University of South Bohemia in České Budějovice Faculty of Arts Institute of English Studies
General expectations for essays written for courses
Introduction
The academic writer considers him or herself as part of the academic community. As part of that community, the writer seeks to make a contribution to the progress of knowledge in the field and act as a "good citizen" by adhering to standards or academic honesty and ethics.
The writer contributes to the field by creating and communicating a unique insight that fits into the context of the research done in the field. This fully applies to university students: they are academics.
The genre that is expected for essays in courses in this Institute is an academic literary analysis essay. The essay is a particular genre, an academic essay is a more specific genre, and an academic literary analysis essay is even more specific.
Summary
- Genre: academic literary analysis essay
- General academic reader
- One main idea for each essay
- Effective thesis statement: debatable and specific
- Contains an argument: something one could disagree with
- Body of points using explained evidence and examples to support the thesis
- References to literary works should be explained and cited correctly
- Use only high-quality outside sources
- Use MLA citation and referencing exactly correctly
- Plagiarism is unacceptable.
The essay should be written for a general academic reader, not the teacher or any other specific person or group. Anyone in academia should be able to pick up the essay and understand it, without knowing that it is an essay for a course. The essay should be written assuming that the reader reads the essay one time from beginning to end.
Each essay should have one main idea. This is a characteristic of the essay genre. Essays can be 10 or 20 or 200 pages long, but still focus on one main idea that serves as the focus for everything in the essay. It should be clear in reading the essay what that one main idea is.
Each essay should have an effective thesis statement. A thesis statement is defined in this way:
- From one sentence to one paragraph long, depending on the length of the whole essay.
- Located near the beginning of the essay, usually after an introduction.
- Has to be debatable.
- Has to be specific.
- The thesis statement should prepare the reader to understand and consider the rest of the essay.
- The thesis statement is the main thing that you want the reader to remember after reading your essay.
The beginning of the essay should be an "introduction" of the essay's argument to the reader. The introduction should contain whatever information the reader needs or can benefit from in order to understand the thesis statement. The introduction should therefore be more general than the rest of the essay.

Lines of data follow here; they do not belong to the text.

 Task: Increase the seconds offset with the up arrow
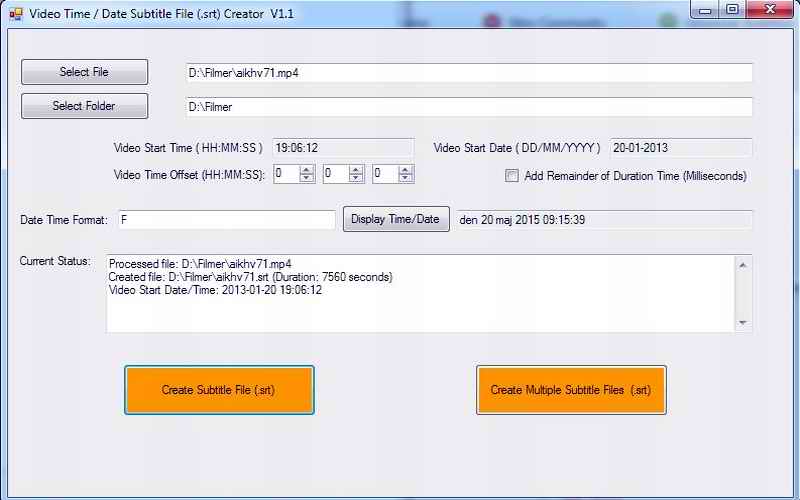pos(406,169)
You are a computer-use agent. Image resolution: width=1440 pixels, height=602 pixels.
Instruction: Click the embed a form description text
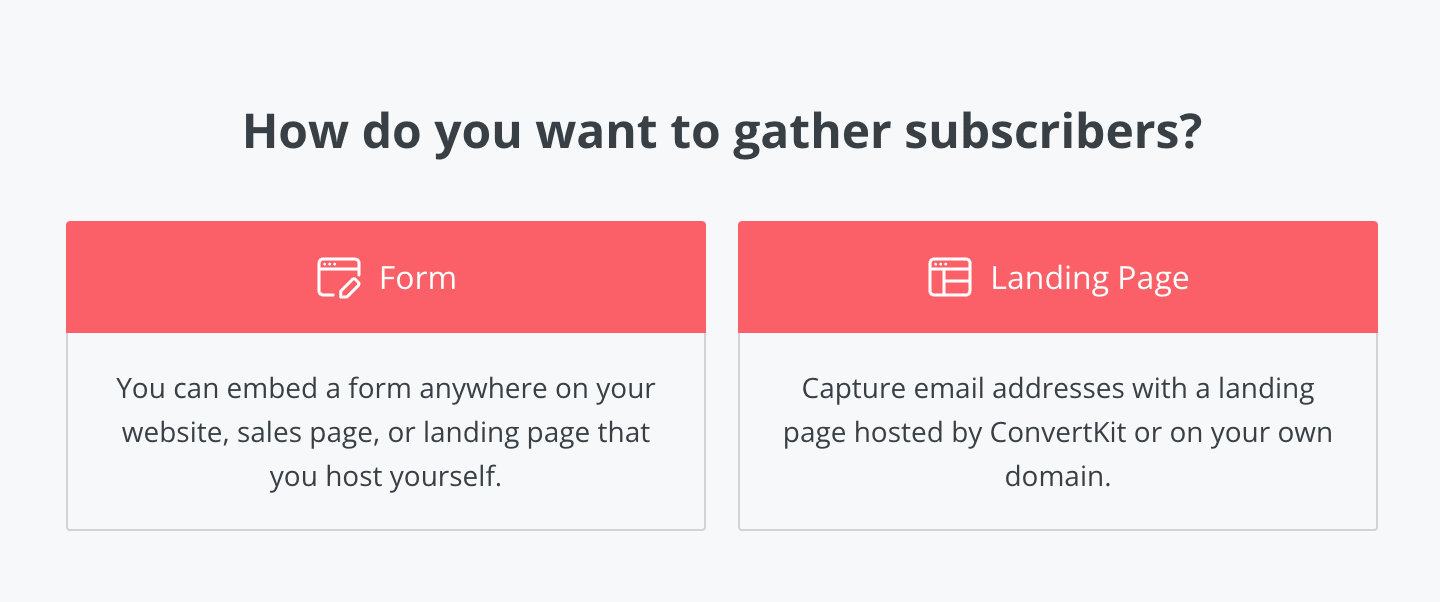tap(386, 432)
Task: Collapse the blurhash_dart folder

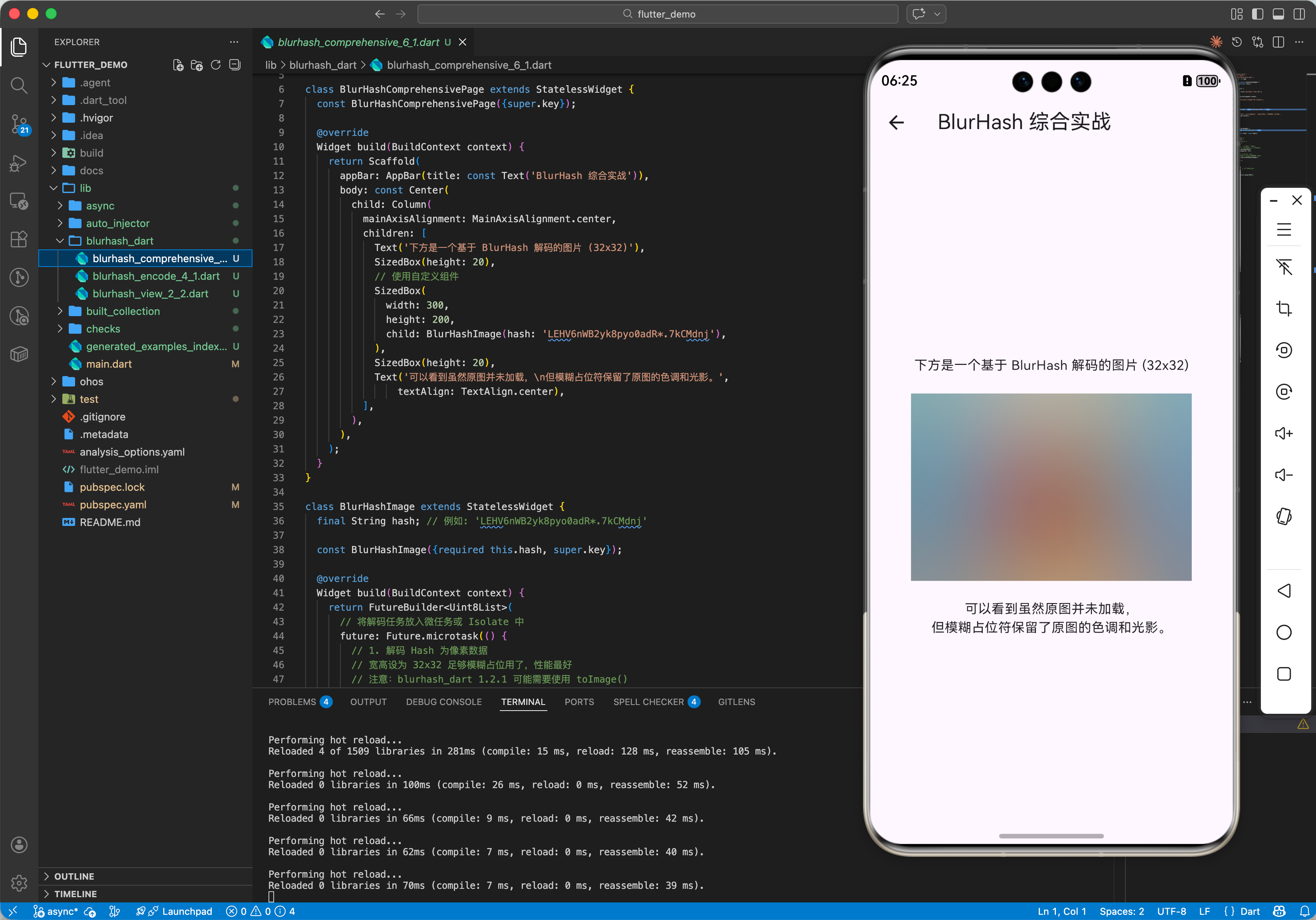Action: point(119,241)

The essay should make an argument. An argument is a position that a reasonable person could disagree with. If a reasonable person cannot disagree with the main idea of the essay, that means that it does not contain an argument. The argument is probably also the main idea, and it also needs to be the core of the thesis statement.

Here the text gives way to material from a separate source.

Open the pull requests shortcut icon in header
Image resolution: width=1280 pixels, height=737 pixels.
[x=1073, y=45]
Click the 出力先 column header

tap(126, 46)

The essay should contain a body of multiple paragraphs that support the argument explained in the thesis statement. Each point addressed in the body should clearly support the thesis. The thesis statement states the argument, but the body of the essay convinces the reader of the argument by providing different kinds of relevant support that are organized in a careful way.
The points in the body should provide evidence and examples and detailed connections between this evidence and examples to the argument expressed in the thesis statement. There should also be an internal syllogistic logic expressed in the body of the essay that supports the argument. This is why the body is the largest part of the essay. Literary analysis essays almost always contain references to literary works, which should be introduced, correctly quoted and cited, and explained in terms of the point being made.
The essay should end with a conclusion that re-states the argument and emphasizes in a summarizing way the most important supporting points. The conclusion is a reminder of the argument that the reader has just read, and therefore should not contain new arguments or information. It is possible that the conclusion contains some information on what the impact of the argument would be.
If outside sources are used, they should be chosen carefully, and only high-quality academic sources should be included. The reader will consider anything less than this as hurting the argument and therefore the overall quality of the essay. The MLA format of in-text citation and a Works Cited section should be used with exact precision. There are many guides on the internet to using the MLA citation and referencing system; one good one is the Purdue University OWL (Google it). Other citation systems other than MLA should not be used.
Outside sources must complement and support your arguments. Outside sources cannot replace your own ideas.
The essay should have a descriptive title that reflects the topic and argument in the essay.
Plagiarism or academic dishonesty of any kind is absolutely unacceptable. If you are unsure about whether you might be plagiarizing in your use of a source, you are required to ask your teacher about it before handing in the essay. Any academic dishonesty appearing in an essay that you submit is your responsibility.